Сидевшие за столом милиционеры уже не улыбались. Они снова посмотрели в направлении забора за собачьей будкой. Будто надеялись, что разглядят абрикос, росший у забора дома номер двадцать четыре.
— Откуда такая информация? — спросил Вовка.
Говорил он серьёзным тоном, не кривлялся.
— Информация из достоверного источника, — сказал я. — Но тебе, Вовчик, его не назову: не имею права. Твой почти сосед пока работает во имя работы. Тот образец огнестрела, что нарисовался в парке, он приятелю просто подарил. Но скоро для него и для нас всех настанут трудные времена. За следующий год цены в наших магазинах вырастут в среднем на две с половиной тысячи процентов. В семейных бюджетах наших граждан мышь повесится. Все будут зарабатывать, как смогут. А твой почти сосед на время станет торговцем оружием. Вы его, конечно, быстро вычислите. Но город наводнится его поделками. А это значит…
Я выдержал паузу, развёл руками и продолжил:
— … Таких инцидентов, как тот, что произошёл около Дворца спорта, в следующем году случится много. Пальба в городе будет, как во время праздничного салюта. Устанете фиксировать случаи. Да и в последующие годы поделки этого Кулибина всплывут неоднократно. Так что займитесь этим изобретательным товарищем уже сейчас. Чтобы в будущем не расхлёбывать последствия его кооператорской деятельности. Организуйте заявление от бдительного гражданина. На его основании возбудите дело и получите разрешение на обыск. Не мне вас учить. Работайте, товарищи капитаны… и товарищ майор.
Последнюю фразу я произнёс, повернувшись к Жене Бакаеву.
Милиционеры переглянулись и тут же вновь скрестили свои взгляды на моём лице.
— Блин горелый, откуда такая информация? — повторил Вовкин вопрос Коля Синицын.
— Ясно откуда, — в своей обычной ворчливой манере произнёс Бакаев. — От наших старших товарищей из комитета. Сливают нам этого оружейника, чтобы самим не работать.
Синицын махнул рукой.
— Я не о том спросил, — сказал он. — Я спрашиваю про повышение цен в следующем году. Цены вырастут на две тысячи процентов? Дмитрий, ты это серьёзно утверждал? Как такое может быть?
Я встретился взглядом с глазами Нади — прочёл в них тот же вопрос, который озвучил Синицын.
— Такое будет, товарищи милиционеры, — ответил я. — Точно вам говорю. Нынешние пустые прилавки в ноябре-декабре этого года вы будете вспоминать, как товарное изобилие. Полки в магазинах заблестят от чистоты и пустоты. Даже по талонам почти никаких продуктов не будет. Поэтому делайте запасы уже сейчас. В конце осени и в начале зимы вам даже мышиные хвосты покажутся деликатесом. Регионы забьют тревогу. В начале декабря Ельцин подпишет указ об «освобождении» цен со второго января. Торговля придержит на складах даже мышиные хвосты в ожидании повышения цен.
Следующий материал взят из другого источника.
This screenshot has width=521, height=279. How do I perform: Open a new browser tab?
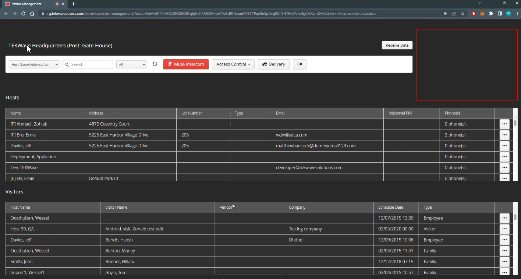tap(74, 4)

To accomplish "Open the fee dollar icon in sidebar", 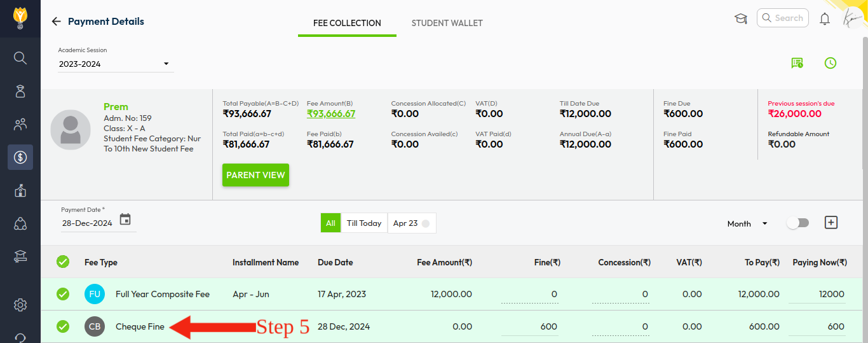I will click(20, 157).
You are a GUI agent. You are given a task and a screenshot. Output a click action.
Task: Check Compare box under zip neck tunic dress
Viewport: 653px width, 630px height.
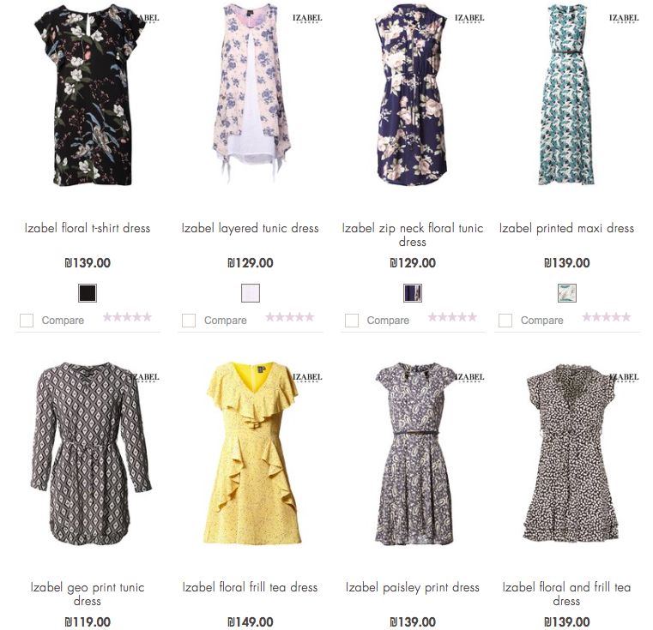[x=352, y=321]
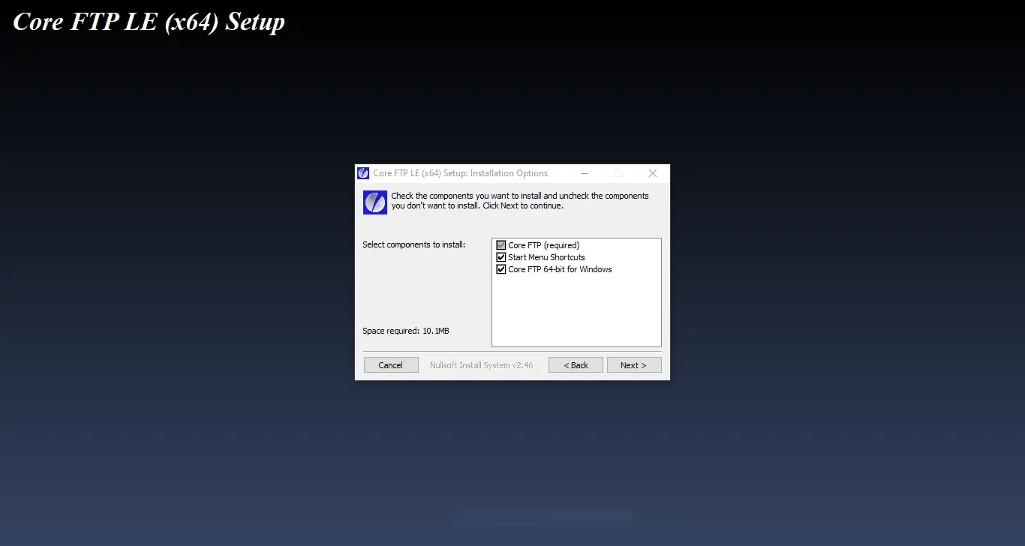
Task: Close the setup dialog with X
Action: point(653,173)
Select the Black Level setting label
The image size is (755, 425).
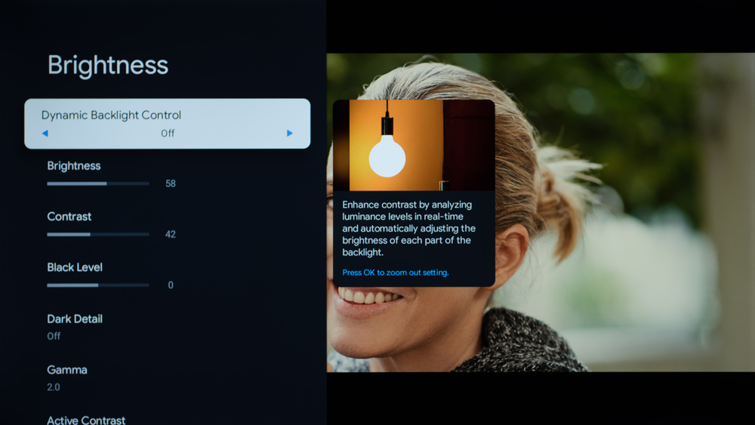[x=75, y=267]
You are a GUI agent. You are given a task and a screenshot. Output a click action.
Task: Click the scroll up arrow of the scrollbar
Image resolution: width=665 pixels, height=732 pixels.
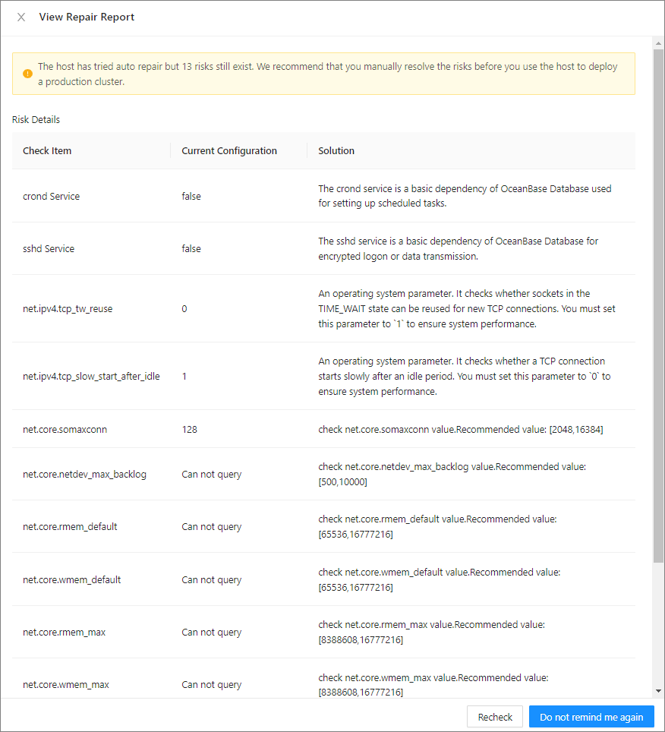tap(658, 42)
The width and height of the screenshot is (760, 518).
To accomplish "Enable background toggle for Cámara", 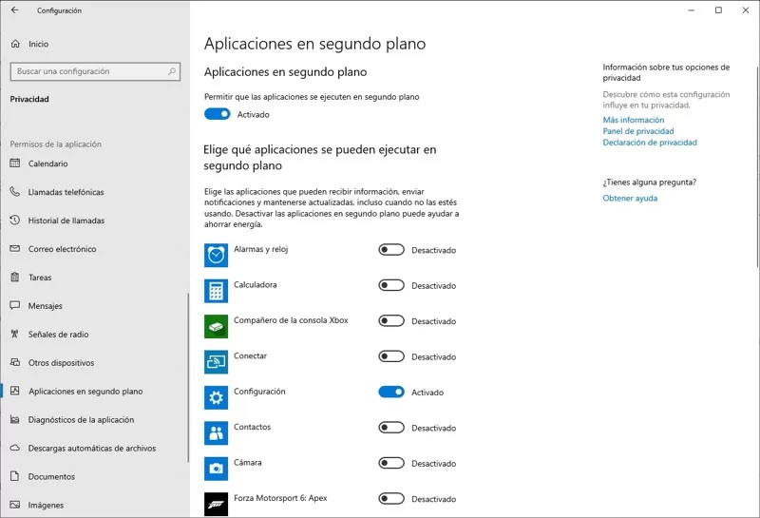I will point(391,463).
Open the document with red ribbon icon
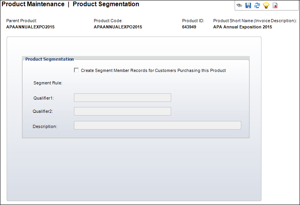This screenshot has width=300, height=205. 275,5
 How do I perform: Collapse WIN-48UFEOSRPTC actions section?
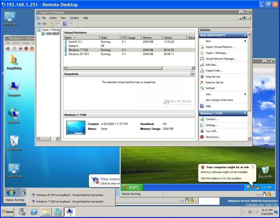tap(245, 35)
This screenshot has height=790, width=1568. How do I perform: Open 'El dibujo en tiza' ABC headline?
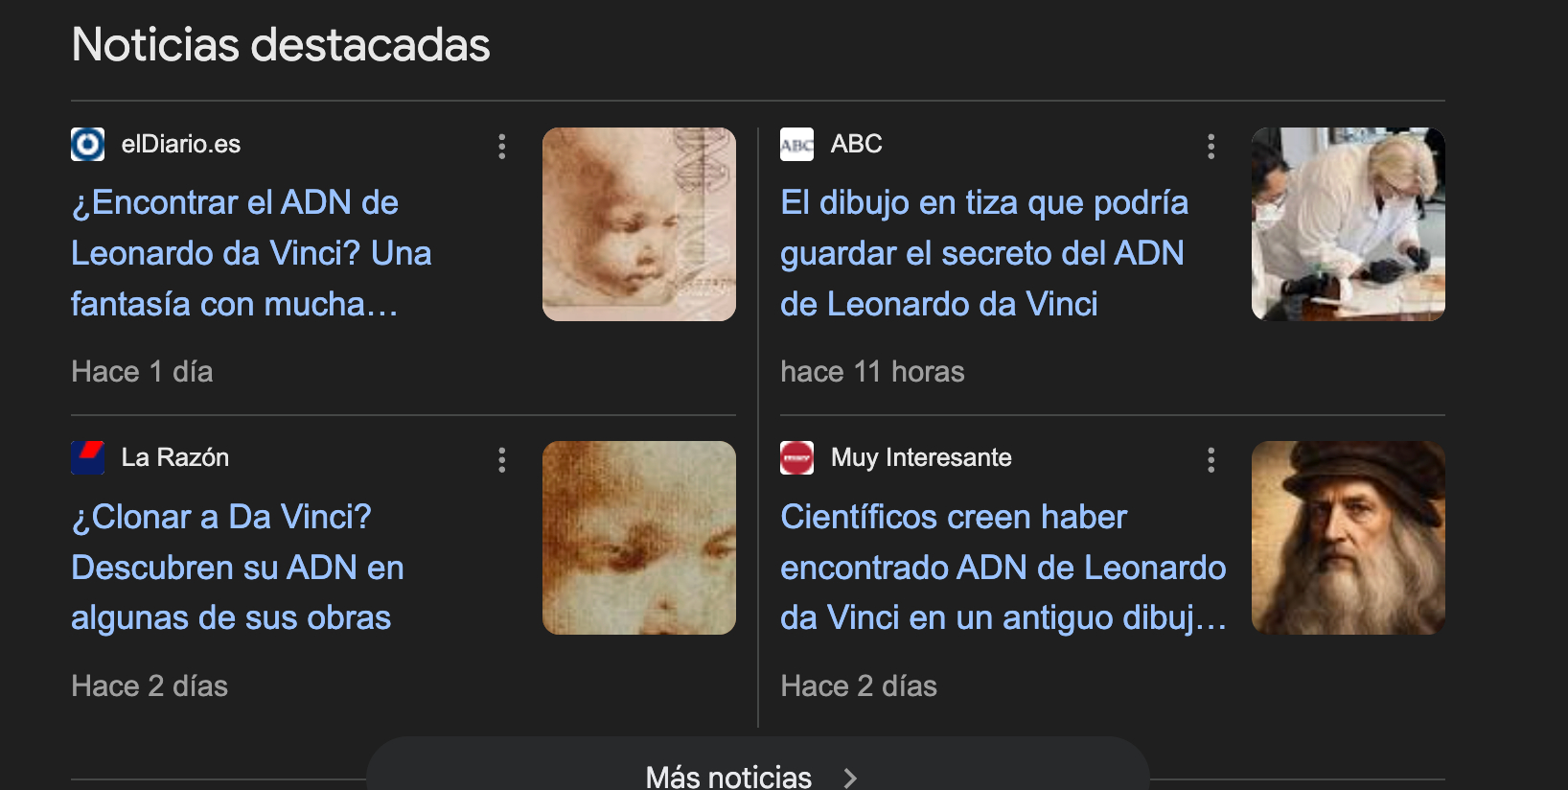[984, 253]
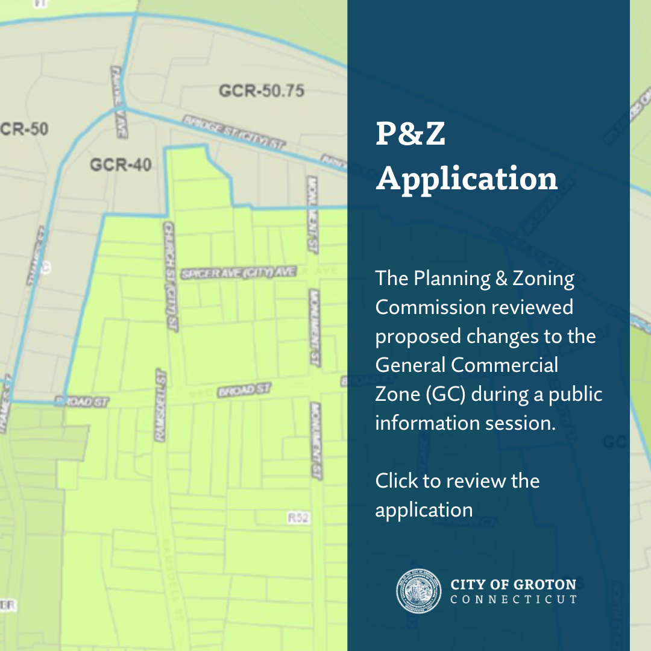Select the GCR-40 zone label
Image resolution: width=651 pixels, height=651 pixels.
pyautogui.click(x=121, y=164)
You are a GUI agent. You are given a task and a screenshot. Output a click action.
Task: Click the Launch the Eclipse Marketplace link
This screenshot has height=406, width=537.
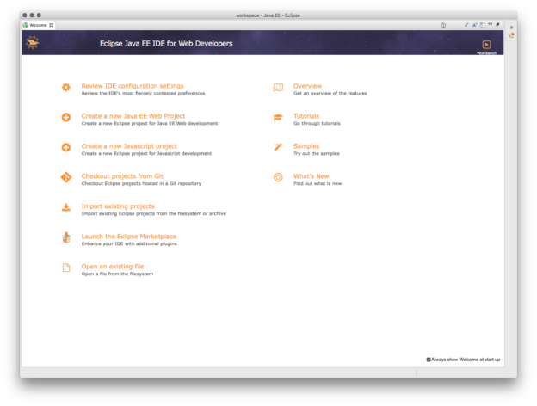pos(129,236)
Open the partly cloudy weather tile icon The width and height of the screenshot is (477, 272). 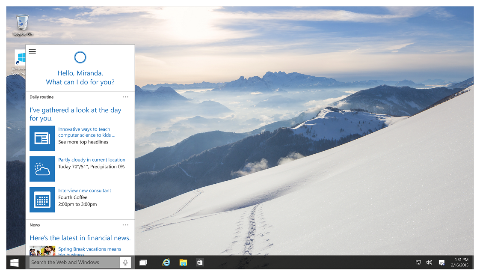[x=42, y=169]
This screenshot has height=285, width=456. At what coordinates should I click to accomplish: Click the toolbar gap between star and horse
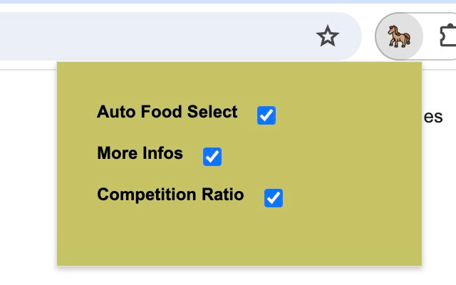(368, 36)
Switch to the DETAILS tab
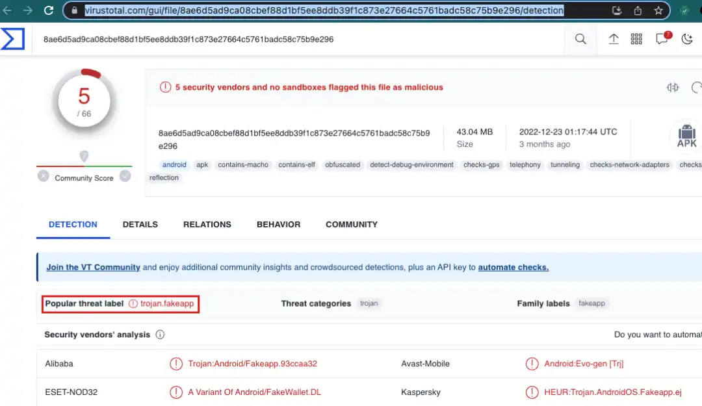Image resolution: width=702 pixels, height=406 pixels. coord(140,224)
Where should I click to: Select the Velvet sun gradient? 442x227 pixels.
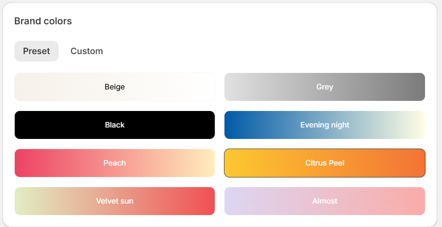(x=115, y=201)
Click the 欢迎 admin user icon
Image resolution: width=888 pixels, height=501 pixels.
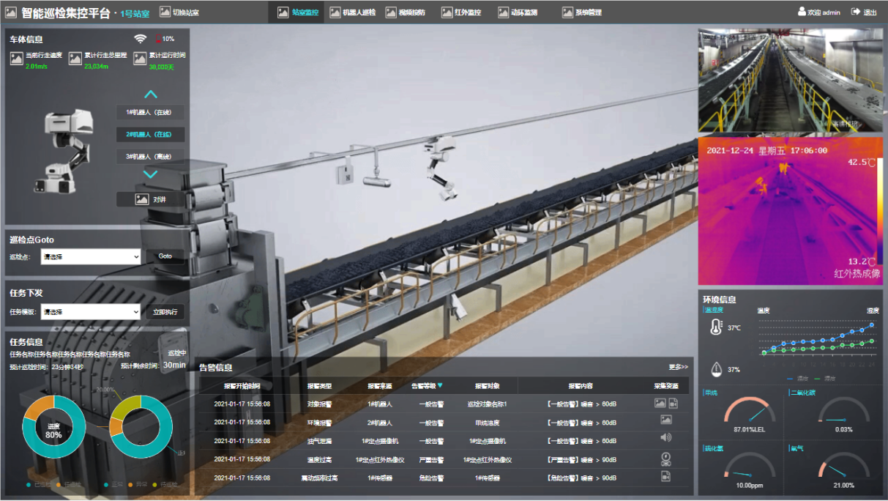pos(802,12)
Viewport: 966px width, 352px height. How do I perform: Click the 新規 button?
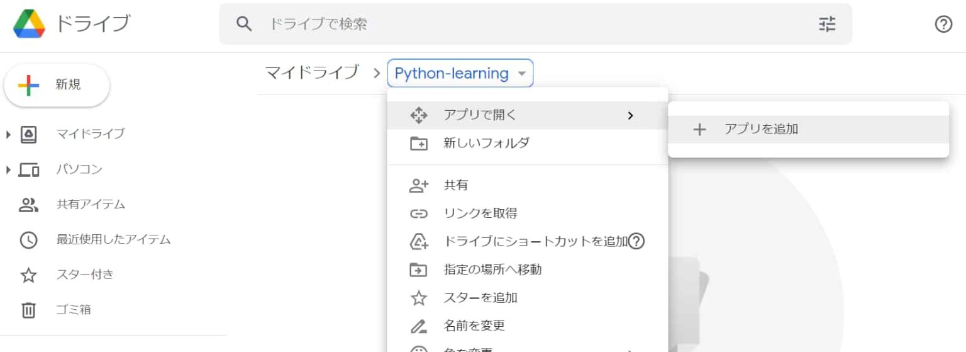point(57,85)
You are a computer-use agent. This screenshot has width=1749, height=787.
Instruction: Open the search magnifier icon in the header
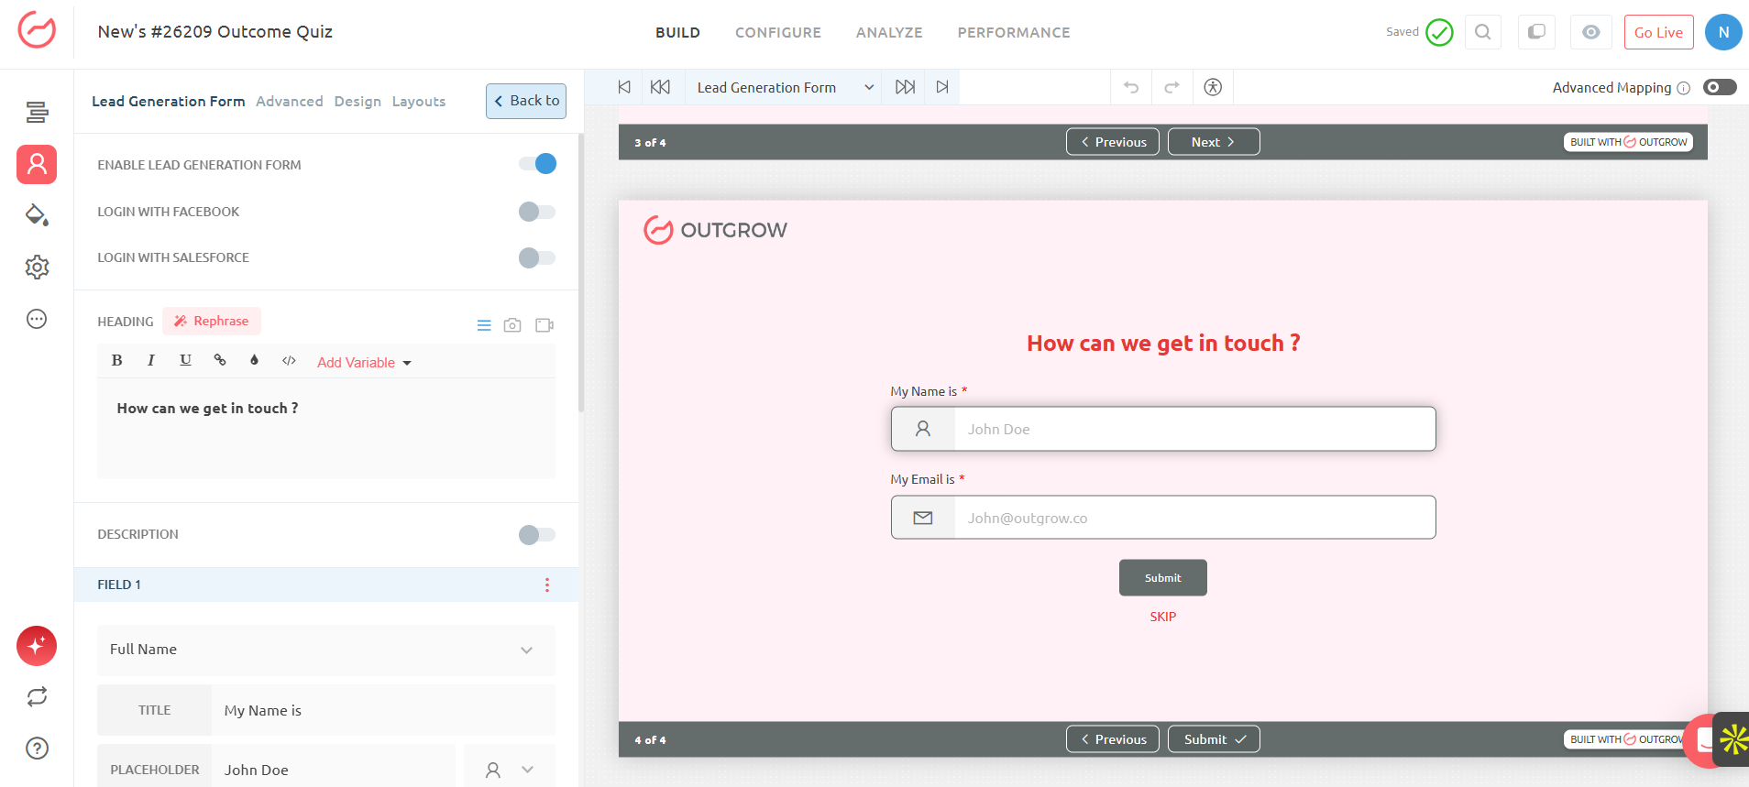(1482, 32)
— Вот гады… — произнёс Николай.
Надя кивнула, но промолчала.
— Зато со второго января, — сказал я, — на прилавках появятся и колбасы, и шампанское. Вот только цены на все эти деликатесы вас очень удивят. Многие товары подорожают сразу в десять, а то и в двадцать раз. Как вам полкило макарон за сто пятнадцать рублей? Или сыр по триста рублей? Всё это будет в свободной продаже, без талонов. Магазины превратятся в филиалы рая. Вот только с деньгами у всех будут большущие проблемы. Цены станут расти, как на дрожжах. Будто проценты у ростовщика. Следующим летом сыр за триста рублей вам покажется невероятно дешёвым. Как вам такой оскал капитализма, товарищи милиционеры?
Я заметил, как Синицын недоверчиво ухмыльнулся.
— Сколько ты уже накопил на машину, Николай? — спросил я. — Двадцать тысяч рублей? Чуть больше? В январе купишь на них восемьдесят килограммов колбасы, почувствуешь себя настоящим капиталистом. Или придержишь деньги на сберкнижке в ожидании торжества справедливости. Через семь лет твои двадцать тысяч превратятся в двадцать рублей. Причём, их покупательская способность будет примерна такая же, как у двадцати рублей нынешних. Так что мой тебе совет, Коля: купи уже сейчас мотоцикл. Это не автомобиль, конечно. Но на ближайшие годы он тебе вполне заменит велосипед. Через полгода ты ещё поблагодаришь меня за этот совет.
Я увидел, как переглянулись Вовка и Надя — вспомнил, что у нас «на книжке» в девяносто первом году скопилось почти восемь тысяч рублей «на чёрный день».